# Installing amp without RCA jacks



## WIGGREB (Nov 13, 2009)

If installing an amp to a factory radio (no RCA jacks), do I have to use an amp with speaker level inputs or can I use an amp without speaker level inputs with some kind of adapter?


----------



## tinctorus (Oct 5, 2009)

You need a Line Output Converter or speakers lever to rca adapter
about 15-20 bucks usually


----------



## ehkewley (Jul 19, 2008)

Are you replacing an existing factory amp?


----------



## WIGGREB (Nov 13, 2009)

No. I am replacing factory speakers and adding an amp. Keeping factory head unit for now.


----------



## sqshoestring (Jun 19, 2007)

Yes a LOC. You will still run onto the EQ most factory HU have.

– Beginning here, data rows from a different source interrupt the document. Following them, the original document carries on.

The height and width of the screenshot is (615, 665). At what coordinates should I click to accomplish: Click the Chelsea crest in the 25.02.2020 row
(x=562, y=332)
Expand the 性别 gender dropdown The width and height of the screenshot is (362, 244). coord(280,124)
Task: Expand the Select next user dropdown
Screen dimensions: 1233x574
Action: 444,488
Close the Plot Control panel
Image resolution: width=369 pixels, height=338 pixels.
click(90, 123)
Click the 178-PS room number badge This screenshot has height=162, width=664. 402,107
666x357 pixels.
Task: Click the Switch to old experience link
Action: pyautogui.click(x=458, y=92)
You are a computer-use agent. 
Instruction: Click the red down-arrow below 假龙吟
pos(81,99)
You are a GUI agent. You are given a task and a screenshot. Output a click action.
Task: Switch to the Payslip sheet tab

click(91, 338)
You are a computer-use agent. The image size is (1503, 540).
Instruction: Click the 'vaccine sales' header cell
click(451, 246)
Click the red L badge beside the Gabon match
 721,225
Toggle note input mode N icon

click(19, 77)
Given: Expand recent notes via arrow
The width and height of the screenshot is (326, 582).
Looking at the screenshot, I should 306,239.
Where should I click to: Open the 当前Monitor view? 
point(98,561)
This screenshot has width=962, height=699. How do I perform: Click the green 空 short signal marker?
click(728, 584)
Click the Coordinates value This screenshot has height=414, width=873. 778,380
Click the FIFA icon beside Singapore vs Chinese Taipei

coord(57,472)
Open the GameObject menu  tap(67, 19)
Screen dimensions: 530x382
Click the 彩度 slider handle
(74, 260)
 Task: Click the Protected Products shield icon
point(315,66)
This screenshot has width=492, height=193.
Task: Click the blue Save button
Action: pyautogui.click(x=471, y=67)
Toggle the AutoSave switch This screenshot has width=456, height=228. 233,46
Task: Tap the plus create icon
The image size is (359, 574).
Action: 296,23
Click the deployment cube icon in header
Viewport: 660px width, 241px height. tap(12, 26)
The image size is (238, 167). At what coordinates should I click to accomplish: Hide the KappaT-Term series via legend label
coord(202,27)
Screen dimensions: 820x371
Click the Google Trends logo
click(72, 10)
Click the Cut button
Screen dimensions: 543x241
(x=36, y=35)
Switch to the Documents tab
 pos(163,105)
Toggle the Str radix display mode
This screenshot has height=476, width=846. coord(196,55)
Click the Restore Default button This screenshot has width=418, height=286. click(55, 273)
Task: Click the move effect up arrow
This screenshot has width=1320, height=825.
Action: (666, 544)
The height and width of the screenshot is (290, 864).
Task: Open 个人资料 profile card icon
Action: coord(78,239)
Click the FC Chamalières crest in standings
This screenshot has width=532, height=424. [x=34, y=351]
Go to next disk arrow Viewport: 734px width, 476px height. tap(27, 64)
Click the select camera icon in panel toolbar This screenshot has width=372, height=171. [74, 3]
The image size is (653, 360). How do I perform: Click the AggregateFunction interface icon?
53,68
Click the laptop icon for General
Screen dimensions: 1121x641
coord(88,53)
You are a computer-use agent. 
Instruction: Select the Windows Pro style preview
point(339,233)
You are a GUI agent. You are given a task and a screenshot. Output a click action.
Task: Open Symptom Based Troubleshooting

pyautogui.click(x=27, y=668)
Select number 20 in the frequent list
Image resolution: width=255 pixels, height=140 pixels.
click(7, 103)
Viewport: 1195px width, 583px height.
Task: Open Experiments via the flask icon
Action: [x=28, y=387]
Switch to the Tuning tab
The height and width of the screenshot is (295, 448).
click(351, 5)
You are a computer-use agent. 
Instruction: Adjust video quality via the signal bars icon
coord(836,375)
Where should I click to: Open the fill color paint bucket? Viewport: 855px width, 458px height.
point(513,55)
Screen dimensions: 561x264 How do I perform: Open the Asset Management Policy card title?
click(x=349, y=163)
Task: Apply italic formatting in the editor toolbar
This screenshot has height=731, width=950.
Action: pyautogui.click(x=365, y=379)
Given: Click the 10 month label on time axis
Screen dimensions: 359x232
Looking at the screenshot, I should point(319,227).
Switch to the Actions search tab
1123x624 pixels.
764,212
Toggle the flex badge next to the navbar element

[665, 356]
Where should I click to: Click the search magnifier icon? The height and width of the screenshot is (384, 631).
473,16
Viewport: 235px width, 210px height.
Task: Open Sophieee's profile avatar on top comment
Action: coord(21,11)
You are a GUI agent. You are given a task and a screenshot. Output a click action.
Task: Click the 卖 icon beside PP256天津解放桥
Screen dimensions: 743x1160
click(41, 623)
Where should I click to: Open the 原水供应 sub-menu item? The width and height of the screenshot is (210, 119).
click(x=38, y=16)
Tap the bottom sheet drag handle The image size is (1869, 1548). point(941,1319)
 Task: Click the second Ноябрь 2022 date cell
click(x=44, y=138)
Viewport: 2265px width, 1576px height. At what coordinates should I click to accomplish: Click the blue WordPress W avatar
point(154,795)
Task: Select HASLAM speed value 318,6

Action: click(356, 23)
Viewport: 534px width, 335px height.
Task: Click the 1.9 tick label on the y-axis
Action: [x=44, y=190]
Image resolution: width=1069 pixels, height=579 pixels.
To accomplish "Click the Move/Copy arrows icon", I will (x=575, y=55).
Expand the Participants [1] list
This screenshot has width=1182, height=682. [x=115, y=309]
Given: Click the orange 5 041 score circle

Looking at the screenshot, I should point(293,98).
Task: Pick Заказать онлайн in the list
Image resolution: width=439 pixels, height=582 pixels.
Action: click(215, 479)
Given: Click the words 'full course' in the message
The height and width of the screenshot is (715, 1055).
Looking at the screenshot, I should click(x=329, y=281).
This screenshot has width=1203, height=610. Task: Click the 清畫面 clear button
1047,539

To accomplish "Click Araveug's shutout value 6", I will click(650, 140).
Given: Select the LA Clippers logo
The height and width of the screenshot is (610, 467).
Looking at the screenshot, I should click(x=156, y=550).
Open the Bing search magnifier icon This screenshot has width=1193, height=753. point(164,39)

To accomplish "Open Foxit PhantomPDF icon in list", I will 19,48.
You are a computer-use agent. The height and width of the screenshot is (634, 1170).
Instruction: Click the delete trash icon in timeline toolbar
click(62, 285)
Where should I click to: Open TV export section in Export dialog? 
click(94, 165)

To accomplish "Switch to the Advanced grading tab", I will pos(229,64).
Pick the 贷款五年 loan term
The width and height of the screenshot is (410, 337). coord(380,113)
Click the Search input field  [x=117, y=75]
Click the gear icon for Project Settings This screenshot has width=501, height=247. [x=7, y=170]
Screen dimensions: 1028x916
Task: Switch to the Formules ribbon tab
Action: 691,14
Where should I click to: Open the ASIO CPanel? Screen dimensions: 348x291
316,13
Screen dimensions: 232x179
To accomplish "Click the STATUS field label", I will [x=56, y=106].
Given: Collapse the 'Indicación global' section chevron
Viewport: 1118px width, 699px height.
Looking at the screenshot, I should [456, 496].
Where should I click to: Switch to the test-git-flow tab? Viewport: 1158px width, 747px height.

They love to take all the bass out at 60% volume and above. You would need a processor to get rid of that like a RF 360.


----------



## ehkewley (Jul 19, 2008)

sqshoestring said:


> Yes a LOC. You will still run onto the EQ most factory HU have. They love to take all the bass out at 60% volume and above. You would need a processor to get rid of that like a RF 360.


Is this in an effort to save the stock speakers?


----------



## 94VG30DE (Nov 28, 2007)

ehkewley said:


> Is this in an effort to save the stock speakers?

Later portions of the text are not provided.